When you assign the tokenizer in spacy's (v3.0.5) english language model en_core_web_sm its own default tokenizer it changes its behaviour.

You would expect no change, but it silently fails. Why is this?

Code to reproduce:

import spacy

text = "don't you're i'm we're he's"

# No tokenizer assignment, everything is fine
nlp = spacy.load('en_core_web_sm')
doc = nlp(text)
[t.lemma_ for t in doc]
>>> ['do', "n't", 'you', 'be', 'I', 'be', 'we', 'be', 'he', 'be']

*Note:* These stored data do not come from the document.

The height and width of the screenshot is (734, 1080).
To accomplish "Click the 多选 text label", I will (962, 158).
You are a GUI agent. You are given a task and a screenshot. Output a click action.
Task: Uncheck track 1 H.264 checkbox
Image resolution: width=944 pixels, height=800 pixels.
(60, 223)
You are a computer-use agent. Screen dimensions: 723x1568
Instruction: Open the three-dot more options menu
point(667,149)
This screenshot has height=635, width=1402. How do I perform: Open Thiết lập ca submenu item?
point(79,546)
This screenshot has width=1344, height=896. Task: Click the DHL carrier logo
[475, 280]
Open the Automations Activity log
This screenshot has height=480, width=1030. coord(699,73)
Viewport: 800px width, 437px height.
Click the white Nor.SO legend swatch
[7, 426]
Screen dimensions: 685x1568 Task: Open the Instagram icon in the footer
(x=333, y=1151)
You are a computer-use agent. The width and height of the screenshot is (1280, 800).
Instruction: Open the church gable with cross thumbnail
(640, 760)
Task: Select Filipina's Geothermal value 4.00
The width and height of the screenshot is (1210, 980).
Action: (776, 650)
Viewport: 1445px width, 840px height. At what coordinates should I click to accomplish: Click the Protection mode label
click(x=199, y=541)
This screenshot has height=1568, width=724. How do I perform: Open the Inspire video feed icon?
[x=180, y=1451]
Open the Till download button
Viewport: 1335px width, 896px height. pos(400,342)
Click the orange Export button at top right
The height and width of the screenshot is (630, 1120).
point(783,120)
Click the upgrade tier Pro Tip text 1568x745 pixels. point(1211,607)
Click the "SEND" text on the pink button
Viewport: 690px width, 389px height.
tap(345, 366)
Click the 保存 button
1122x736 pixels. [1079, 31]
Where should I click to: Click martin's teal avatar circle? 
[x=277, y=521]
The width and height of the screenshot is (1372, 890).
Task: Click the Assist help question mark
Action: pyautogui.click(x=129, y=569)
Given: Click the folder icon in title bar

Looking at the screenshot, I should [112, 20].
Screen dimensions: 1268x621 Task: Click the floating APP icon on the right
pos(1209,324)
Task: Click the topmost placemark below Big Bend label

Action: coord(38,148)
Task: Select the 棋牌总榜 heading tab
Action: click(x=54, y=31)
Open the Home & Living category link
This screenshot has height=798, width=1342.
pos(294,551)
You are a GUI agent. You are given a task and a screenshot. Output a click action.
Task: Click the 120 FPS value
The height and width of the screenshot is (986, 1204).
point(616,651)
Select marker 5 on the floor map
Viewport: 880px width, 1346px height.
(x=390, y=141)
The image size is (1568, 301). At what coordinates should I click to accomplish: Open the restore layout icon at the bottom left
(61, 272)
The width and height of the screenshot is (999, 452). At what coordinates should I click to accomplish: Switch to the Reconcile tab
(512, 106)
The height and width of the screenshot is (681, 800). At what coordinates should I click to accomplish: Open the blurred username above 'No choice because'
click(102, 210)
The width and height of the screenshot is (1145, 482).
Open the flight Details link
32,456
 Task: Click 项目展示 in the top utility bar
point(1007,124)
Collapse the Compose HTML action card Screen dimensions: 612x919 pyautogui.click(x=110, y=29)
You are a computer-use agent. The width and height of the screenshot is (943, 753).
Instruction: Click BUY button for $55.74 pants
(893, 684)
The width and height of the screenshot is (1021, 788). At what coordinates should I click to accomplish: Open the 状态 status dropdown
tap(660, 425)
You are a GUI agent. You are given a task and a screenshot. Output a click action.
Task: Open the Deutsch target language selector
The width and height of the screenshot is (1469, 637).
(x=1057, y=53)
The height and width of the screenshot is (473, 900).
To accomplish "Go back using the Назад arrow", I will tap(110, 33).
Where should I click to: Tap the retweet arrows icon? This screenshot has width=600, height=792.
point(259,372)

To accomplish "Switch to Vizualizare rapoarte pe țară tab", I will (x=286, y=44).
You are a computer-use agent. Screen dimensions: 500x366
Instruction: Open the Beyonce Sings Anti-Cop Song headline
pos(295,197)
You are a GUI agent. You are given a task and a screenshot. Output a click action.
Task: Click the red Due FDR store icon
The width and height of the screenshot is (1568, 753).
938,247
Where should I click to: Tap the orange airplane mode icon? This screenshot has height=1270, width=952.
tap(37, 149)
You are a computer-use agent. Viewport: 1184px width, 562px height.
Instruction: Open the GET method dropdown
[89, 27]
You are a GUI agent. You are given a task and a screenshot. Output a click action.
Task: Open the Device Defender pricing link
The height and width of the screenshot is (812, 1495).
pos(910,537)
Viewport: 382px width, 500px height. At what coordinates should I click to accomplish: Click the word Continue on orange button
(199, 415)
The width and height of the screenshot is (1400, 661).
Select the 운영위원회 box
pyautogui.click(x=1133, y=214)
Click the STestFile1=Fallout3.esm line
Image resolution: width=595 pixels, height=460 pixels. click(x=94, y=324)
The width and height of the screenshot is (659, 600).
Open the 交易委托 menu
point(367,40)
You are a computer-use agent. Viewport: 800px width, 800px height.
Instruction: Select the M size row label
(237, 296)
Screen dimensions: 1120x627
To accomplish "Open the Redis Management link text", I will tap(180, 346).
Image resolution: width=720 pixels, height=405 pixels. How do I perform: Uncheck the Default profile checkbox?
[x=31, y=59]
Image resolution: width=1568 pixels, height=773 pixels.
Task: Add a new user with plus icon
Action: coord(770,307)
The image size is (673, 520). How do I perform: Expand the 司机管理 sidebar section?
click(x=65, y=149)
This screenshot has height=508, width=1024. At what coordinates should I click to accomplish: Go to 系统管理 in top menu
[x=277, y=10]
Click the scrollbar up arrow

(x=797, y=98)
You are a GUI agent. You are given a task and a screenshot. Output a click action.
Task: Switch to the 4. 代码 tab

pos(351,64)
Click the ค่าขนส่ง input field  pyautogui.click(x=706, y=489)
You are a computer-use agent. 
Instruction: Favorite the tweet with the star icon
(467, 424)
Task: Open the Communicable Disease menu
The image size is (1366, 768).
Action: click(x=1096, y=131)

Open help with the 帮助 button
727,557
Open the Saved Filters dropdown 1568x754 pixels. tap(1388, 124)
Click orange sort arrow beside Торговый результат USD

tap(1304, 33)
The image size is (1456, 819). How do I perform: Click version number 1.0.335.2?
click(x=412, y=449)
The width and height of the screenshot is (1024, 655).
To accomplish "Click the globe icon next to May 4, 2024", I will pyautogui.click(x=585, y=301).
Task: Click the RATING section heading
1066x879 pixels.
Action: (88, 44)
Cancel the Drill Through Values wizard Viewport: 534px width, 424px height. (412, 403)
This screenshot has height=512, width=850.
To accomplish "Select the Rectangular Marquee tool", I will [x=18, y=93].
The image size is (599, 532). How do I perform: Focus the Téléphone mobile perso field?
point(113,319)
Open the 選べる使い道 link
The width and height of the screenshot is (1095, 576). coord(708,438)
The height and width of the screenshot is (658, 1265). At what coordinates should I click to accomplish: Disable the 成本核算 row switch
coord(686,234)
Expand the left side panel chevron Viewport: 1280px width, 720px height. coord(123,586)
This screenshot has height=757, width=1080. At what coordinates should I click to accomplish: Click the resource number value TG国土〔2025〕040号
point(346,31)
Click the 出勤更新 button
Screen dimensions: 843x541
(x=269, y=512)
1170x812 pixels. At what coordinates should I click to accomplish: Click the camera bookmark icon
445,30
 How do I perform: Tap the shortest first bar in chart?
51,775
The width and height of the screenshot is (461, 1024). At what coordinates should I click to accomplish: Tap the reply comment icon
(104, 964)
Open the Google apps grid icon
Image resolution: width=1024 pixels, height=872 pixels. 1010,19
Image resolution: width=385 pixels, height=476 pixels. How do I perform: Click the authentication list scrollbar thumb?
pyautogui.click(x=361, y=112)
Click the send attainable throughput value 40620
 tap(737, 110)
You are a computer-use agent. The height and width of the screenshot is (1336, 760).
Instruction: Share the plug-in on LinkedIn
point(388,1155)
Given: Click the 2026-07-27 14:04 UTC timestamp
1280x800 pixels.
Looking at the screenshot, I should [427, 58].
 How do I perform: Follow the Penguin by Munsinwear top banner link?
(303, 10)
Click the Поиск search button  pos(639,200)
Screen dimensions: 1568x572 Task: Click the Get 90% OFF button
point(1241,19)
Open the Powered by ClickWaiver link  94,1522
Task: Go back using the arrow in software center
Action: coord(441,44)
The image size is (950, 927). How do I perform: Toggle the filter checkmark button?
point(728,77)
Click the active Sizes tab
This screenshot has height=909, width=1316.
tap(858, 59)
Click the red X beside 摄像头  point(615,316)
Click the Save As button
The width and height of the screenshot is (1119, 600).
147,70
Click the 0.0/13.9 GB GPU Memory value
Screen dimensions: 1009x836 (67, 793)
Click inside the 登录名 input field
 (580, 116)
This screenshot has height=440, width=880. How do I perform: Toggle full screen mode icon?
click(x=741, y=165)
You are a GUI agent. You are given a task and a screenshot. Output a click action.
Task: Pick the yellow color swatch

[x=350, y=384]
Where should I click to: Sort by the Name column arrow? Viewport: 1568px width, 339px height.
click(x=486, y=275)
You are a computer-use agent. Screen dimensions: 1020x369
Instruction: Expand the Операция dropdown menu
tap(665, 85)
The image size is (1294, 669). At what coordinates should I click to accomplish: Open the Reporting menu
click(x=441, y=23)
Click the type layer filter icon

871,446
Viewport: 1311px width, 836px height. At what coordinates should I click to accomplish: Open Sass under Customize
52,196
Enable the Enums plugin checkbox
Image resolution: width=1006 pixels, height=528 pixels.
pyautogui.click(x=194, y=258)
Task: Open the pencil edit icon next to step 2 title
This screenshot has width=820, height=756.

# Default Tokenizer assignent, tokenization and therefore lemmatization fails
nlp = spacy.load('en_core_web_sm')
nlp.tokenizer = spacy.tokenizer.Tokenizer(nlp.vocab)
doc = nlp(text)
[t.lemma_ for t in doc]
>>> ["don't", "you're", "i'm", "we're", "he's"]

Solution

  • To create a true default tokenizer it is necessary to pass all defaults to the tokenizer class, not just the vocab:

    from spacy.util import compile_prefix_regex, compile_suffix_regex, compile_infix_regex
    
    rules = nlp.Defaults.tokenizer_exceptions
    infix_re = compile_infix_regex(nlp.Defaults.infixes)
    prefix_re = compile_prefix_regex(nlp.Defaults.prefixes)
    suffix_re = compile_suffix_regex(nlp.Defaults.suffixes)
    
    tokenizer = spacy.tokenizer.Tokenizer(
            nlp.vocab,
            rules = rules,
            prefix_search=prefix_re.search,
            suffix_search=suffix_re.search,
            infix_finditer=infix_re.finditer,
        )